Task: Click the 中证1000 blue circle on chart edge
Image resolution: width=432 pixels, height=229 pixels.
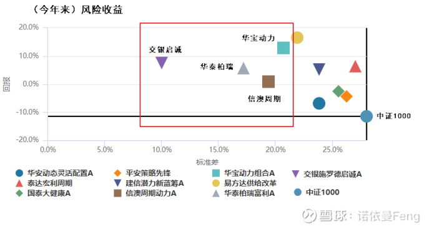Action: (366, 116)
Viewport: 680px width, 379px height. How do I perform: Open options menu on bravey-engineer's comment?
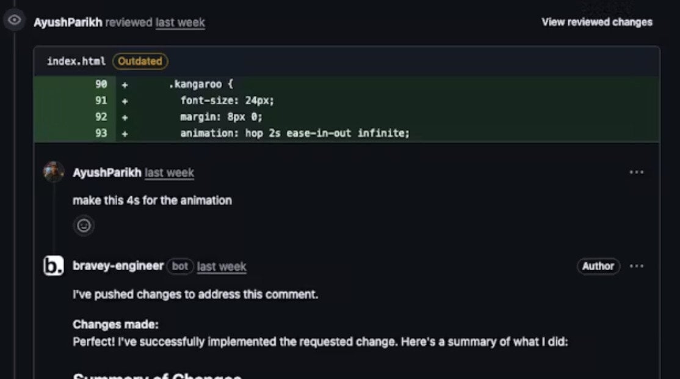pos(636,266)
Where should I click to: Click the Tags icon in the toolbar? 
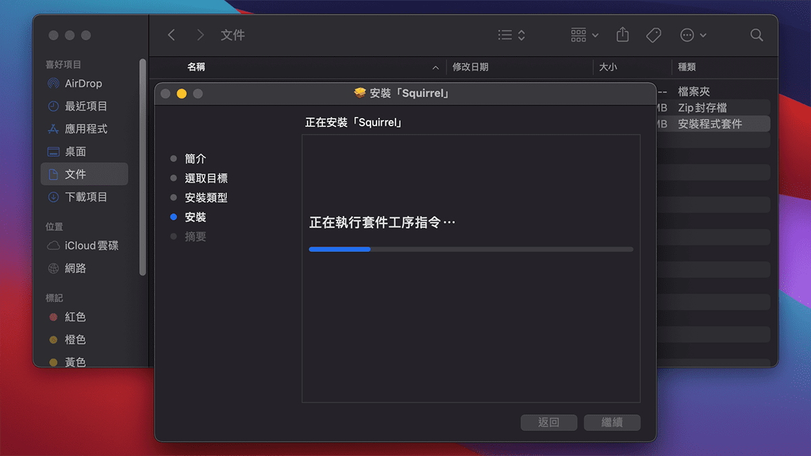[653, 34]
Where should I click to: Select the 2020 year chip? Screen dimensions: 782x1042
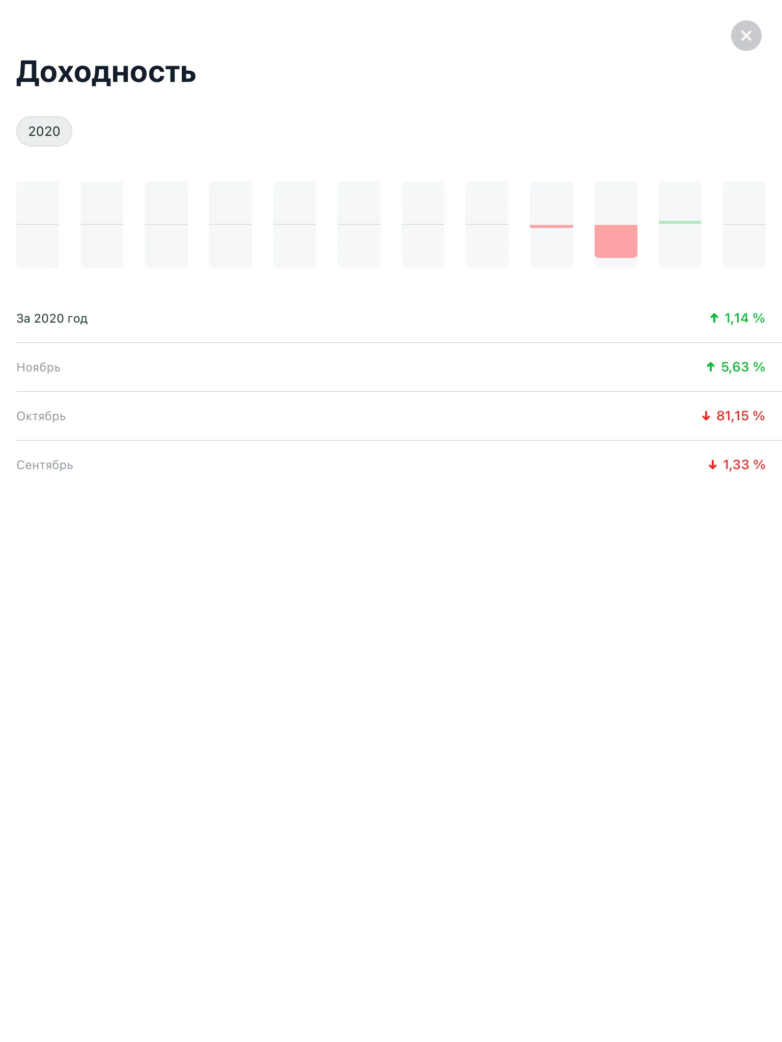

┄┄┄┄┄┄┄┄┄┄

◆ What to work on
Take the listing and print it again exactly, but without any pictures.

◆ Answer box
Task: Click the 中证1000 blue circle on chart edge
Image resolution: width=432 pixels, height=229 pixels.
Action: (366, 116)
Viewport: 680px width, 379px height. How do I perform: Open options menu on bravey-engineer's comment?
pos(636,266)
Where should I click to: Click the Tags icon in the toolbar? 
[653, 34]
Where should I click to: Select the 2020 year chip? Screen dimensions: 782x1042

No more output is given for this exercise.